After seven years as a morning drivetime sports radio host, Josh Miller, a retired NFL kicker, wanted to return to working with athletes instead of kvetching about them. Miller left his Pittsburgh radio gig in 2018 and began tinkering with ideas to help athletes maximize their performance. Turns out the best idea was the simplest: Create a weighted practice ice hockey stick to add speed and power to players’ shots.
After selling more than a million dollars’ worth of his custom sticks to college and youth hockey programs, Miller now has his eye on a far larger market: the world’s 60 million or so golfers.
“We built a better mousetrap, like the doughnut on a baseball bat,” Miller said on a phone call. “After the first four minutes of using it, you’re hooked. … You feel instantly like you’re gaining an edge.”
While the idea is simple, the design is painstaking: Miller’s bare-bones outfit, Gelsport, fills the shaft of company-made hockey sticks built to the specs of popular brands with an industrial polymer for which he holds the exclusive sports license. The polymer allows the stick to flex and be fully customizable like a game model, while adding evenly distributed weight, replacing the habit of taping pucks to sticks to try and generate the same effect.
The training tool quickly caught on. Miller, who was a punter of some of the great Patriots teams of the 2000s, flew it out to Boston hockey legend Mike Eruzione, who in turned showed it off to the men’s and women’s hockey coaches at his alma mater, Boston University. Miller says the coaches ordered a batch after trying it for five minutes.
Fast-forward to today, and GelSTX, which sell around $224 a piece, are used by 61 collegiate hockey programs, as well as youth teams and some pros. Speed guns show players add 3 to 7 miles per hour to their shots, Miller said. Columbus Blue Jackets winger Cam Atkinson, one of the pros who uses GelSTX and an investor, joins friends and family of Miller’s who have valued the company at $2.5 million after its last fund raise.
But success has brought its own problems. Growth has been mainly through word-of-mouth, with Gelsport spending just $24,000 in its four years of existence on marketing costs. Miller is convinced if he could spend $10,000 a month on marketing it would immediately produce $45,000 a month in sales and then grow from there. He’d also like to finance inventory for big box stores that want to carry GelSTX, such as Sport Chek, Canada’s largest sporting goods retailer. “They want to put it in a hundred stores, but we can’t afford that because they pay in 120 days with only half up front. We have to pick and choose the projects we want to attack,” Miller said.
Gelsport’s next project could also be the most lucrative: making polymer-filled golf shafts to improve the swings of golf pros and amateurs alike. Based on early testing, Miller says duffers see a 10- to 15-yard improvement on their drive distance. He also has received testimonials from well-known instructors like Bob Ford and pros like Mathias Grönberg. “I saw a dramatic difference in swing speed and ball speed… very, very happy to have found this,” Grönberg said in an informal parking lot video after practicing with a prototype.

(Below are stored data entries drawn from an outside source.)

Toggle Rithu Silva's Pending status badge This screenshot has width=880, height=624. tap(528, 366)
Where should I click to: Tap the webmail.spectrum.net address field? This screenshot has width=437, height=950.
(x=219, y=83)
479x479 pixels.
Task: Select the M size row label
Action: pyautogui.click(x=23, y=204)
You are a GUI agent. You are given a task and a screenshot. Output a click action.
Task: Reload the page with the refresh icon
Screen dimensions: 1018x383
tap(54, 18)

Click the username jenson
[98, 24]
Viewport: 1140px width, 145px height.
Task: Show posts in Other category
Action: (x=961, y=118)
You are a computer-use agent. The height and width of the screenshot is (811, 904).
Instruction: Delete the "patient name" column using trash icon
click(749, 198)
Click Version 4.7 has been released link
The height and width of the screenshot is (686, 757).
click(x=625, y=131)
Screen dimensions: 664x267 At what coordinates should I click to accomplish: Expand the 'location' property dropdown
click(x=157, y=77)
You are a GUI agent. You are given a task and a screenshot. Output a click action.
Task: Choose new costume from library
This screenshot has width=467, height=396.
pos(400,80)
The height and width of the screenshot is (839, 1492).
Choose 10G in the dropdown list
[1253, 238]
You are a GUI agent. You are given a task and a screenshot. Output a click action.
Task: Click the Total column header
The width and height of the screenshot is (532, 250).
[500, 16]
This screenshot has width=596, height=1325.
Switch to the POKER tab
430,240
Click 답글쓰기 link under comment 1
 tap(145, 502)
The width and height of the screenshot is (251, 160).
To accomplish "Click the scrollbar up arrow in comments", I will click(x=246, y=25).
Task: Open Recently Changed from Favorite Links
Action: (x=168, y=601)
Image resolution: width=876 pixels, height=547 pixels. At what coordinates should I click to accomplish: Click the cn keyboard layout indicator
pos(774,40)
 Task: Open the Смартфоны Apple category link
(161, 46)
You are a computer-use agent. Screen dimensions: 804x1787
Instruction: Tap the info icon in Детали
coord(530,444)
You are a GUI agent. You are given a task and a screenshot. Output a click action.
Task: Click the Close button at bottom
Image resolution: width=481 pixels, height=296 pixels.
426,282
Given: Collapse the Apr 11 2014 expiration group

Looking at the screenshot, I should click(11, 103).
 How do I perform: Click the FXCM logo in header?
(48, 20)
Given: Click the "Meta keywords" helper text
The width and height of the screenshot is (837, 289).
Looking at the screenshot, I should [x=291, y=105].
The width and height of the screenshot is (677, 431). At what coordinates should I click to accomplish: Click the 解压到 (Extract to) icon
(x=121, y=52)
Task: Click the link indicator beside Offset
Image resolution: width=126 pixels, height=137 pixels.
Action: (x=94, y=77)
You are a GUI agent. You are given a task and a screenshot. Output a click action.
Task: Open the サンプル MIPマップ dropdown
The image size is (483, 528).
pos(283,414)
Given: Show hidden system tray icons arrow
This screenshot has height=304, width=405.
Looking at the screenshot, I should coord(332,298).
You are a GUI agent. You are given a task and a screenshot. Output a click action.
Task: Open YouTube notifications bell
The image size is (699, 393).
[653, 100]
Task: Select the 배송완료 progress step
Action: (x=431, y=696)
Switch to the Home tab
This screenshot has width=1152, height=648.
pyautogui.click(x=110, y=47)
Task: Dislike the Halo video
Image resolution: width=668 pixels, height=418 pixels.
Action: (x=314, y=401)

Gelsport is also pitching a weighted shaft for lacrosse, but trends in golf probably bode best for the idea. The National Golf Foundation estimates more than 40 million Americans played golf last year, up from 29 million a decade ago. The number of course players has dipped in that time, but it’s been more than made up for by people who play off-course golf at driving ranges and golf entertainment venues like Drive Shack and Topgolf, according to the organization.
While ice hockey has some 1 million players worldwide who are already obligated to buy pricey pads and skates, golf has some 66 million users who tend to be wealthier—and who have a reputation for jumping on the latest gadget to improve one’s game, like Big Bertha drivers in the 1990s and face-weighted putters last decade. Miller hopes to rustle up investors to back a manufacturing push to fill orders immediately, rather than ask customers to deal with the current multiweek manufacturing backlog.
“[Golfers] impulse buy. If they see something on TV, they want it in the next five days or they forget about it. No one wants to wait two months for anything they buy,” he said.
The better mousetrap may catch the casual athlete’s attention, but only rink rats are willing to wait, it seems.